*** STUDY MATERIAL
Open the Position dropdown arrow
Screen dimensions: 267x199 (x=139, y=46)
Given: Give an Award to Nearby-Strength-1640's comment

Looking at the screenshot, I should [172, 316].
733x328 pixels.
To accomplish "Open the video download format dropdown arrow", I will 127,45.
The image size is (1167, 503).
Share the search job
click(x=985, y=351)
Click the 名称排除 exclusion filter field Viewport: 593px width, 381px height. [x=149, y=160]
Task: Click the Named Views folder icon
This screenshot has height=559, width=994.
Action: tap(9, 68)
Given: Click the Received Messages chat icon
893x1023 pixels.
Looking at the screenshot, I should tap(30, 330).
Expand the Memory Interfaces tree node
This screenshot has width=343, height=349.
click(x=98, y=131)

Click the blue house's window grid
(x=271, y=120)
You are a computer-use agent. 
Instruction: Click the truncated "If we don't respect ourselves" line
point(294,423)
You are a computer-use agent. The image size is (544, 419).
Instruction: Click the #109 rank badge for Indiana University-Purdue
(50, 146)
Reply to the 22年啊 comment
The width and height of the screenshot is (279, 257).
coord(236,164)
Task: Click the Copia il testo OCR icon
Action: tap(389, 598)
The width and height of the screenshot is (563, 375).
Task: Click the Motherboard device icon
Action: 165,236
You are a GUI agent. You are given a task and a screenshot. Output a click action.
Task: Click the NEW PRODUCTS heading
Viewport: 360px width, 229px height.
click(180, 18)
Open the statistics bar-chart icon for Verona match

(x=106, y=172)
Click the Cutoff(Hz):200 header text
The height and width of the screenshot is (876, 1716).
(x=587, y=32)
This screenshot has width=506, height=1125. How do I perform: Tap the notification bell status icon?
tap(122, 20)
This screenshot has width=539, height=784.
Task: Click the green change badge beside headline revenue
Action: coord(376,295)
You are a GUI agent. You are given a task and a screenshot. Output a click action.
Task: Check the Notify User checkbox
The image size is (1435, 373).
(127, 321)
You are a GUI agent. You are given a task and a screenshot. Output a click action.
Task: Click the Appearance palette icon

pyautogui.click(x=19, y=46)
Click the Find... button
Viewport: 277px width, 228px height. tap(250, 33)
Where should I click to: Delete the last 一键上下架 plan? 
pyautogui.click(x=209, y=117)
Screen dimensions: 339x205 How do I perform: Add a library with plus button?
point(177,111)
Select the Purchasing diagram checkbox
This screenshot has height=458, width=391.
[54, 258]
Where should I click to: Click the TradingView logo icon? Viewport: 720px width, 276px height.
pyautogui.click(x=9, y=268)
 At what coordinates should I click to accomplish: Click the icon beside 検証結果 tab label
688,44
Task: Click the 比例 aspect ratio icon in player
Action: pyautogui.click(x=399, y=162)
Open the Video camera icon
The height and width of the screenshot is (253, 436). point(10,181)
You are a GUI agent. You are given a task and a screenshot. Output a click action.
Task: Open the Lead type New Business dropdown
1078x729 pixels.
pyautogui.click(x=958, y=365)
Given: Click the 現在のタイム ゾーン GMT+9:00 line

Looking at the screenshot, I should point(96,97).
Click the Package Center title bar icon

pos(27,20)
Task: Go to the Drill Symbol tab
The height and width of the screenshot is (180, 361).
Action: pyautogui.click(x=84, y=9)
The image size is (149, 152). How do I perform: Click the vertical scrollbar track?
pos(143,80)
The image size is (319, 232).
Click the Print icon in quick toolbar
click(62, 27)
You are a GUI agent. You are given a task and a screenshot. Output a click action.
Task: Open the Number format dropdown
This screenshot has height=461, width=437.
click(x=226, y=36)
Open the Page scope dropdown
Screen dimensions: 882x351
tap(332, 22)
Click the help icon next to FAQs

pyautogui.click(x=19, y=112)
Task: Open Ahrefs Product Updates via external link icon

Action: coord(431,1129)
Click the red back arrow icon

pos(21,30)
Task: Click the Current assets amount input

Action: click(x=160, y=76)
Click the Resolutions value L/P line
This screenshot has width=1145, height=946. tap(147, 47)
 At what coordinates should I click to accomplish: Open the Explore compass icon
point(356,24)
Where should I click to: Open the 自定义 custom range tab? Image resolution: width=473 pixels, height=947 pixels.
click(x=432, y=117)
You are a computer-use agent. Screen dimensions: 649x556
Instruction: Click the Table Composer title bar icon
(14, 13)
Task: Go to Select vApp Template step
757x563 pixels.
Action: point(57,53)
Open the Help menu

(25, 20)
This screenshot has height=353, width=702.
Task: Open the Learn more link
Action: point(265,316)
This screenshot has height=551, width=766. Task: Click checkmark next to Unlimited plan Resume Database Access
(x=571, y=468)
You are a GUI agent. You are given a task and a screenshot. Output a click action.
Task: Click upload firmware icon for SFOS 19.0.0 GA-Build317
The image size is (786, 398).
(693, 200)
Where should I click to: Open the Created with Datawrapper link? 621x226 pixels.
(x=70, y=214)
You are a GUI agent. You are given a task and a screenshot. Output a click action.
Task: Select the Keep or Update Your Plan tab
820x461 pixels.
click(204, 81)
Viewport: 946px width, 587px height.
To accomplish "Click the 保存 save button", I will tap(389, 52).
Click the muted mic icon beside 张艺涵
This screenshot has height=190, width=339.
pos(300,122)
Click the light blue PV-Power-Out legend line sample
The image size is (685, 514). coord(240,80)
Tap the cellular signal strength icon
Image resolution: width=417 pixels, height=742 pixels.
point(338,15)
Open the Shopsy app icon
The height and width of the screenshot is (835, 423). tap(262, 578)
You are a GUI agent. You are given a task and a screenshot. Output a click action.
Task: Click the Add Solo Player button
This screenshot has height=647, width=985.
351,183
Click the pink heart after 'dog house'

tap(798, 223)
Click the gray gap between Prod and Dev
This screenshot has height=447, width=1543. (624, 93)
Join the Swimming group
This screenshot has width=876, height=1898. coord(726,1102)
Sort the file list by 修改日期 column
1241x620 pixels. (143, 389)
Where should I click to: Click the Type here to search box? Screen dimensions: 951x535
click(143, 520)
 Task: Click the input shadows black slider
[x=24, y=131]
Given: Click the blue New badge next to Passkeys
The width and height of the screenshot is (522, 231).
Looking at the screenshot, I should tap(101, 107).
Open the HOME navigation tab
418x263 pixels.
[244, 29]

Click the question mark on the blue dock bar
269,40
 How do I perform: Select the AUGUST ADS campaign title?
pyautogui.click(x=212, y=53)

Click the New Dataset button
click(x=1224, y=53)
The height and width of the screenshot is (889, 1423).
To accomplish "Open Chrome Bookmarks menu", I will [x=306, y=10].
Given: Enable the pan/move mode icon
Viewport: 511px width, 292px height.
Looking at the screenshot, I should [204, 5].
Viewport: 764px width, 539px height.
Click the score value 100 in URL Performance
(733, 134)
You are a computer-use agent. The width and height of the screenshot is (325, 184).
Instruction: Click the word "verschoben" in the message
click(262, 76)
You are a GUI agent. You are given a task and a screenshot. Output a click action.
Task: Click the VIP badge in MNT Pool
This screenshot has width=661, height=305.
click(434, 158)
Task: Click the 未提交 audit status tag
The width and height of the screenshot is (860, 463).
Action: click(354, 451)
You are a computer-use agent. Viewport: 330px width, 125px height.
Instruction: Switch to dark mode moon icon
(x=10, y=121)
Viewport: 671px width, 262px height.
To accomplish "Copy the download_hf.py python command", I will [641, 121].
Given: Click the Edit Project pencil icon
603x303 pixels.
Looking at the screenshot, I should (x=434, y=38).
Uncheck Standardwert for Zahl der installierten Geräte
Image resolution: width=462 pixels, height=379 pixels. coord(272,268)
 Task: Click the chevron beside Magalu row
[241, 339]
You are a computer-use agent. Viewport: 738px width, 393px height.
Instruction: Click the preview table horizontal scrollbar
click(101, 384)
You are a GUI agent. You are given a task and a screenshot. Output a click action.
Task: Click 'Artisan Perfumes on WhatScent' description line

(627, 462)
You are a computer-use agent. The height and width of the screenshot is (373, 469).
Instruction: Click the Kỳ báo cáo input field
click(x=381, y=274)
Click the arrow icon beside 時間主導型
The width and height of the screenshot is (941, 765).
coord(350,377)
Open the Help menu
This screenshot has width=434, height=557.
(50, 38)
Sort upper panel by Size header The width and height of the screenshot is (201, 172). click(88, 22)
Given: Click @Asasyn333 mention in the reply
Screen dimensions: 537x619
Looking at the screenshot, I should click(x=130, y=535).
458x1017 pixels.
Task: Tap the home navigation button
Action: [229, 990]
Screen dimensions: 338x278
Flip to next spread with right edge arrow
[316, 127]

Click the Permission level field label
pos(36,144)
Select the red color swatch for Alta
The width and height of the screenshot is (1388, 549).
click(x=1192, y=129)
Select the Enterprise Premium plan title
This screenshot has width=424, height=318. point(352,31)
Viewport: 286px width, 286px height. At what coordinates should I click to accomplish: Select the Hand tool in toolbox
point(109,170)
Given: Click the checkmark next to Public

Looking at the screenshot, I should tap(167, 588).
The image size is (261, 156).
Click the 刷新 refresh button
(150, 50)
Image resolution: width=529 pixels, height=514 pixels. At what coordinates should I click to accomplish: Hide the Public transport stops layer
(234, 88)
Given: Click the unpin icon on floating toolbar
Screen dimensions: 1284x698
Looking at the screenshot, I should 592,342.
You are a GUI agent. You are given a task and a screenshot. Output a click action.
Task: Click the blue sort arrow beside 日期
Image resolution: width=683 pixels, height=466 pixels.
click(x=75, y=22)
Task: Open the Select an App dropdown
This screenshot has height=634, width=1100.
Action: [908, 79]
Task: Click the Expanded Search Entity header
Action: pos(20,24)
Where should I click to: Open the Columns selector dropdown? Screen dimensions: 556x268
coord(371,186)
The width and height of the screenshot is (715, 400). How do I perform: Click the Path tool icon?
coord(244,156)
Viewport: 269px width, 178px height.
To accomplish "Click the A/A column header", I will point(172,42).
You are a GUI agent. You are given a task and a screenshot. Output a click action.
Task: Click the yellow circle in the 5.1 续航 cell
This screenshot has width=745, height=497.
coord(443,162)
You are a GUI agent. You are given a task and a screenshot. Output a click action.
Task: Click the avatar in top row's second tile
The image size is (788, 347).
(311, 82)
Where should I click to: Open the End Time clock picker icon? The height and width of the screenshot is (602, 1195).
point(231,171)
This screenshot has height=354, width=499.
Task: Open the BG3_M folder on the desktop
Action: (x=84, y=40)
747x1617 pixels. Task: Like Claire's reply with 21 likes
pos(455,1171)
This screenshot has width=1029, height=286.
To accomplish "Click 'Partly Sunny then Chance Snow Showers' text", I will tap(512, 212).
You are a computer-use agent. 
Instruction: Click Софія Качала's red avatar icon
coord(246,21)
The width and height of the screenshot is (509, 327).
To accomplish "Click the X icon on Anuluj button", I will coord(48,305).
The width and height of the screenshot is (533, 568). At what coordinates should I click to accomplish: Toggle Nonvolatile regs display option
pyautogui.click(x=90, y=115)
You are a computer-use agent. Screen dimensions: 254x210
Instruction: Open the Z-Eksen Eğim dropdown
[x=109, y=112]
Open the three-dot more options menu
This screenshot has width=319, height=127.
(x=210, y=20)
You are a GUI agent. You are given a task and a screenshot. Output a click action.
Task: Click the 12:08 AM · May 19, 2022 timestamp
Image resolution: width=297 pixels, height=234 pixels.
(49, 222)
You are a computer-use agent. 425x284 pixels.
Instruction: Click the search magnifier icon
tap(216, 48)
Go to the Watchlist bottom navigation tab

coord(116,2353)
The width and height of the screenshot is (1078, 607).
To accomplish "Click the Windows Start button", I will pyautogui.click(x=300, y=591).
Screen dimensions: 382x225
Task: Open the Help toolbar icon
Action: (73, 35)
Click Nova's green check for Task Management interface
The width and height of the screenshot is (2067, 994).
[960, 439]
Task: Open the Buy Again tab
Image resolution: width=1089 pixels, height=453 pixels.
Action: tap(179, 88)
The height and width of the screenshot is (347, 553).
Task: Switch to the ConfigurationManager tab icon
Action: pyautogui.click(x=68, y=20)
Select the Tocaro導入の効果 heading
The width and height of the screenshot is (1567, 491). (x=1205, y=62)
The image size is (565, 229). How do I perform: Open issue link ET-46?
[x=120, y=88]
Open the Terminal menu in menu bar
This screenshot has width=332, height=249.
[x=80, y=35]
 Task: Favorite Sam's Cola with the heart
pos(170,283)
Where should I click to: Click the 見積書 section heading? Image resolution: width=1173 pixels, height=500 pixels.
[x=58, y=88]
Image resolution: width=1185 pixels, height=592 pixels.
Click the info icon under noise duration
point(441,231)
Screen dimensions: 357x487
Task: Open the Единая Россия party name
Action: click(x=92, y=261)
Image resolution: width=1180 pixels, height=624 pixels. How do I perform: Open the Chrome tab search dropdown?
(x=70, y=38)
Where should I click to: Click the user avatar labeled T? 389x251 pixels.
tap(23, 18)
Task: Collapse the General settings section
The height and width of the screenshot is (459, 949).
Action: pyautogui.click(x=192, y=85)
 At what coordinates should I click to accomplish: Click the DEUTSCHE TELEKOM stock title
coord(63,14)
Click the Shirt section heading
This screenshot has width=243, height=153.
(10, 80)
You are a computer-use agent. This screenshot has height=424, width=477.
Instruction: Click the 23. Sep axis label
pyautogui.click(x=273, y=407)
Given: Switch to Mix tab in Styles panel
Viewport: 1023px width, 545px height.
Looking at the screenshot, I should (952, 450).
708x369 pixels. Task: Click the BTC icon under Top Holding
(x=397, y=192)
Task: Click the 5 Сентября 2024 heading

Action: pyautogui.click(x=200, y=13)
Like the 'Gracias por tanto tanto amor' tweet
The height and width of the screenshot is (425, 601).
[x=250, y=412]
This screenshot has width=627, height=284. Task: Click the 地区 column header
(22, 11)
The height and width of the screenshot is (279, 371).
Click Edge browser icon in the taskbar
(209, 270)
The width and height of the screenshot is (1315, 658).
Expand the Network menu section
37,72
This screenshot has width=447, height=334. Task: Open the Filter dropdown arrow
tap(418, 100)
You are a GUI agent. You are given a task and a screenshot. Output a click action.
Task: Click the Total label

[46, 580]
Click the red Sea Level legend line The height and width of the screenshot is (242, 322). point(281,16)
******
WHAT NEEDS TO BE DONE: Copy the entries above exactly, but only from the line holding "Screen dimensions: 1284x698" through the line holding "Task: Open the Select an App dropdown", both included.

ANSWER SPACE:
Screen dimensions: 1284x698
Looking at the screenshot, I should 592,342.
You are a GUI agent. You are given a task and a screenshot. Output a click action.
Task: Click the blue sort arrow beside 日期
Image resolution: width=683 pixels, height=466 pixels.
click(x=75, y=22)
Task: Open the Select an App dropdown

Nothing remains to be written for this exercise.